Sur Rancière, lire par ailleurs sur ce site trois textes de Pierre Campion :
La poétique de l'histoire selon Jacques Rancière
Mallarmé à la lumière de la raison poétique. Compte rendu du livre de Jacques Rancière, Mallarmé. La politique de la sirène.
Littérature et politique. Le partage du sensible selon Jacques Rancière.

Je signale le texte d'Alexandre Seurat Penser à la limite : pour une lecture critique de Jacques Rancière (décembre 2005), dans Trans - Revue de littérature générale et comparée, Université de Paris 3, n° 2, « Littérature et image ». Dans ce texte, A. Seurat se situe au point de vue de la littérature : « La pensée de Rancière est en effet fondamentalement transversale, et porteuse de développements multiples pour les littéraires, en particulier comparatistes. »
Autre référence, portée le 23 novembre 2006 : Charlotte Nordmann, Bourdieu / Rancière. La politique entre sociologie et philosophie, éd. Amsterdam, 2006.
Également une synthse rcente des positions de Rancire dans un entretien qu'il a eu avec le site EspaceTemps.net, publi le 8 janvier 2007 sous le titre Les territoires de la pense partage.

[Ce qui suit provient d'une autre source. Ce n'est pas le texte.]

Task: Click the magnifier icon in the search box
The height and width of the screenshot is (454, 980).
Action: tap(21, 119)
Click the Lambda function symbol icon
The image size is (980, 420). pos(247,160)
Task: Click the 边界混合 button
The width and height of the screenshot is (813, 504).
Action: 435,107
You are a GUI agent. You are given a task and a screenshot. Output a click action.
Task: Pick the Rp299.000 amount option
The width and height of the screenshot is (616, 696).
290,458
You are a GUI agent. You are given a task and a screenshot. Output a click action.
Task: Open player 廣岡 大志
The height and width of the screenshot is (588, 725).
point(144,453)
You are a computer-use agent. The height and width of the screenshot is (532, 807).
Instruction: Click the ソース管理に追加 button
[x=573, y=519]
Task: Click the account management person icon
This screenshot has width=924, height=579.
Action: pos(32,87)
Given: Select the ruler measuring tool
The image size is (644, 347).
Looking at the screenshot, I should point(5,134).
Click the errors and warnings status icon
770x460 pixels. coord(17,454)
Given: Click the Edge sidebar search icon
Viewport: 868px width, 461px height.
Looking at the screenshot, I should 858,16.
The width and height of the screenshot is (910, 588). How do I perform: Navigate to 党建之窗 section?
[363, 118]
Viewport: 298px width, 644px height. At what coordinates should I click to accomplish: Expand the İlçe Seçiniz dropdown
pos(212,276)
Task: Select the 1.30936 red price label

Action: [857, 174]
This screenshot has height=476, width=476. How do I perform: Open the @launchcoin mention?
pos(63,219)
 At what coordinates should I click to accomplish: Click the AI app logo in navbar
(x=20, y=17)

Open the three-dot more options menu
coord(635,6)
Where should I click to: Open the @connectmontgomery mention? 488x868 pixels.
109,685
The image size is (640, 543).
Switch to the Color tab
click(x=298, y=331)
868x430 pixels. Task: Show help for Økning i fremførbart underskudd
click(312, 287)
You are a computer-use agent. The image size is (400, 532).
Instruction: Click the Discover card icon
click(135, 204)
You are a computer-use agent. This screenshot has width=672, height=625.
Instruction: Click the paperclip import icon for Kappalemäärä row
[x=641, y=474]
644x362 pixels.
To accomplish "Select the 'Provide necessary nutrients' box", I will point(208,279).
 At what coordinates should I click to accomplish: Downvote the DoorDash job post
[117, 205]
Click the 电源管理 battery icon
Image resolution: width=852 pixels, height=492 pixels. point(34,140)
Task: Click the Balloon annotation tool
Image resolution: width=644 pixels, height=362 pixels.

Mis en ligne le 1er septembre 2006 et complété les 12 septembre 2006 et 9 janvier 2007.

© : Pierre Campion.


Jacques Rancière et la démocratie

Un livre d'intervention

Jacques Rancière, La Haine de la démocratie, Paris, La Fabrique éditions, 108 pages, 2005.

 

L'œuvre de Rancière est abondante et diverse. Philosophe de formation et de profession, il travaille sur les frontières entre les disciplines intellectuelles (l'histoire, l'esthétique, la philosophie…) et entre les activités artistiques (la littérature et le cinéma…), et toujours dans l'esprit d'une réflexion politique, et sur la politique.

Dans son dernier livre, il fait le point, brièvement, sur le thème qui inspire et structure, plus ou moins explicitement, tous ses travaux : la démocratie comme l'essence même de la politique.

La position de Rancière

Depuis que l'effondrement de l'empire soviétique aurait laissé la démocratie seule avec elle-même, la crise déjà ancienne du gouvernement démocratique aurait pris une nouvelle forme ainsi exprimée par les experts gouvernementaux et par les intellectuels qui les soutiennent :

La démocratie, comme forme de vie politique et sociale, est le règne de l'excès. Cet excès signifie la ruine du gouvernement démocratique et doit donc être réprimé par lui. […] Les intellectuels ont besoin d'une autre monnaie, surtout de ce côté de l'Atlantique et surtout dans notre pays où ils sont à la fois proches du pouvoir et exclus de son exercice. Un paradoxe empirique, pour eux, ne peut se traiter par les armes du bricolage gouvernemental. Ils y voient la conséquence de quelque vice originel, de quelque perversion au cœur même de la civilisation, qu'ils s'emploient à traquer en son principe. Il s'agit alors pour eux de dénouer l'équivoque du nom, de faire de « démocratie » non plus le nom commun d'un mal et du bien qui le guérit, mais le seul nom du mal qui nous corrompt. (p. 15)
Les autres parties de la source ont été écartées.